Chicago’s housing authority recently shut down the city’s Cabrini-Green Housing Projects—known for their laundry list of gruesome high-profile crimes—, ending a troubled era in Chicago public housing.

According to the Associated Press, the move was made on Nov. 30 after an emergency order was issued instructing its last residents to leave. The two families, who refused to leave the housing complex, originally had until January to move, but the date was shifted as officials considered their continued occupancy of the buildings unsafe.

By Dec. 10, all the remaining residents had moved out and the projects were officially closed, according to Chicago’s FOX affiliate.

City residents believe the building’s closure marks an end to the city’s failed public housing policy, particularly because it housed large populations of poor individuals.

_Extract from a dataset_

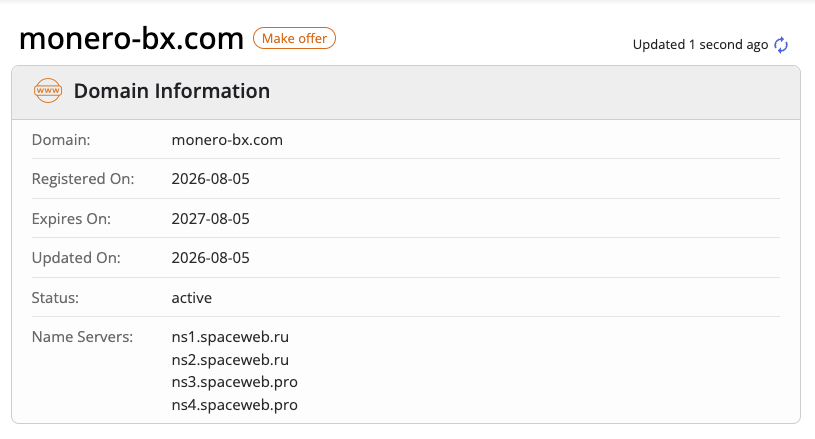Click the Updated 1 second ago text
The width and height of the screenshot is (815, 439).
coord(700,45)
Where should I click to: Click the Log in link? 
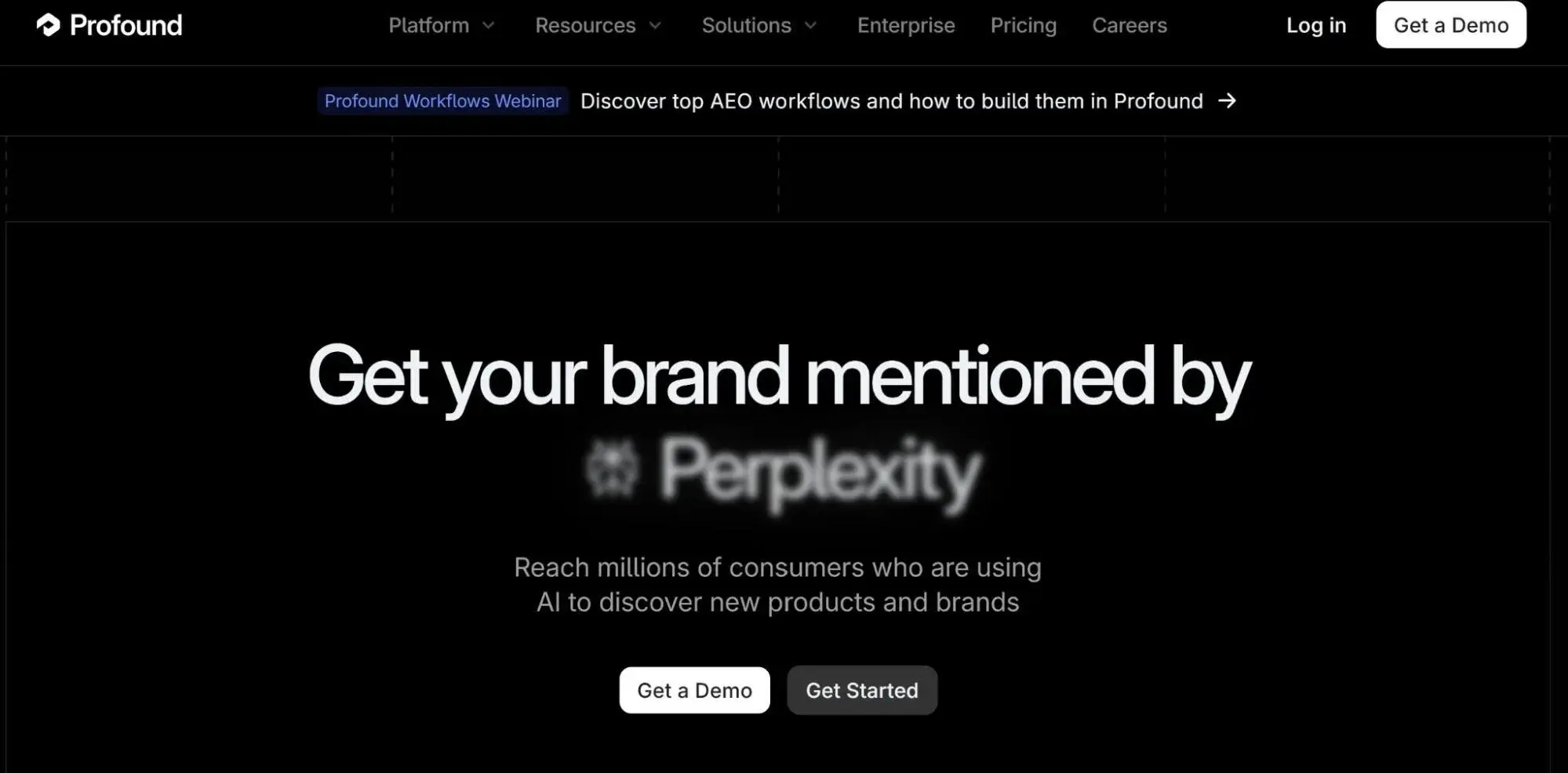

“It destroyed families,” Chicago Mayor Richard Daley told NPR. “It moved people from rural communities into high rises. They had no supportive services and it completely failed.”

Built in Chicago’s North Side in 1942, the Cabrini-Green Projects once housed nearly 13,000 people. But gang wars and illegal drug traffic led to its downfall.

The complex gained national attention in 1981 when a gang war killed 11 residents in three months. Shortly thereafter, former Mayor Jane Byrne and her husband moved into the apartments for three weeks to improve conditions.

Then in 1992, a 7-year-old boy was shot and killed as he was walking to school by a Cabrini resident. Five years later, a 9-year-old girl was found dead in a stairwell. Authorities discovered the girl raped, choked, poisoned and left in a stairwell with gang graffiti emblazoned on her body.

Despite the chaos for which the housing complex was notorious, many of its former residents believe it wasn’t as bad as the media portrayed and would have preferred to stay.

“It good to me,” Annie Ricks, one of Cabrini’s last residents told a National Public Radio interviewer.

Still, housing officials say the families are better off leaving.

“We are certainly empathetic to the families who have called Cabrini-Green their home for so many years,” Chicago Housing Authority CEO Lewis A. Jordan said in a statement. “Change is not a simple proposition, and having to leave decades of memories behind cannot be an easy thing. However, CHA is confident that these families will find brighter futures in their new homes.”

Following its closing, all of the displaced families received relocation assistance including housing counseling and moving services. Additionally, former residents can opt to return to the area after the property is redeveloped.

Cabrini-Green was the setting for the 1970s situation comedy “Good Times.” The buildings where exterior shots for the show were filmed, are set to be demolished in early 2011.